Hauts Cris (miniature)
2005
I am the bloody field where the hostile fury / vomits the red murder and the scytic horror / that plunders the blood, the wealth of my heart.
Agrippa d’Aubigné – The Spring
He is alone, in a space too small for him, and each of his movements resonates in an extraordinary fashion, as if each displacement, however small, was weighted down with an enormous tension. Around him, the convivial space of a dining room seems to be crushed by his presence and ready to shatter. Between this space and the public, a tree trunk is lying on the floor and serves as a screen on which is projected a poem by Agrippa d’Aubigné. Hit by the dancer, the tree trunk turns out to be a wooden drum. Perhaps it is about finding physical musicality to the poem, a sort of polyphonic counterpoint – body, voice, noises – to these alexandrines loaded with horror and revolt. Perhaps it is also about finding a space, like one of these "miniatures" of medieval times painted on a piece of wood which frees the subconscious from its traumas and helps it transform its complaint.
Hauts Cris (miniature) works on different scales of the representation of Space and Sound to reveal an interior state linked to the scream. The body constitutes the principal vector, the catalyst of Space and Sound: the space with its exaggerated perspectives offers him precise visibility and reveals certain zones of tension. The Sound, and particularly vocal sound, compels him to find his lines of force in order to impose his course. This double combination, body-space and body-sound, is the basis of Hauts Cris (miniature), and finds its singularity in its permanent interaction.
All around the head
Open the mouth to expel the air reserve from the lungs.
Open the mouth to start inhaling the air that’s around the head.

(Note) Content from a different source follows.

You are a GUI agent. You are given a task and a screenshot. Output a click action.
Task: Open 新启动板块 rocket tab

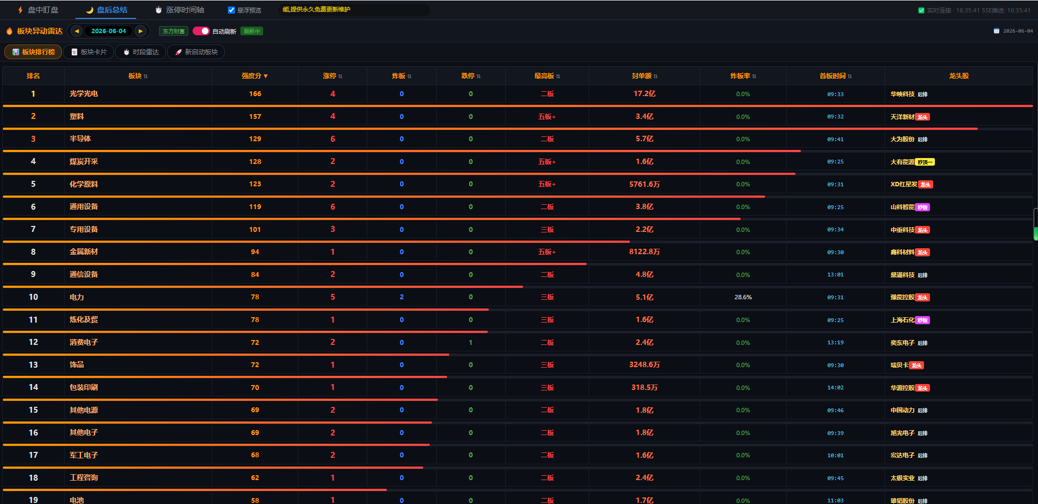tap(196, 52)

Finish through the nose to fill the lungs completely, thinking clearly about relaxing the diaphragm, expanding the ribs and not blocking the throat.
Once the air that surrounded the head fills the lungs, and before beginning the expelling remain vigilant so that everything stays fluid.
Now concentrate all of the energy into one single goal: breathe out all of the air that was around the head a few seconds ago as far away as possible, so that you won’t breathe it in again.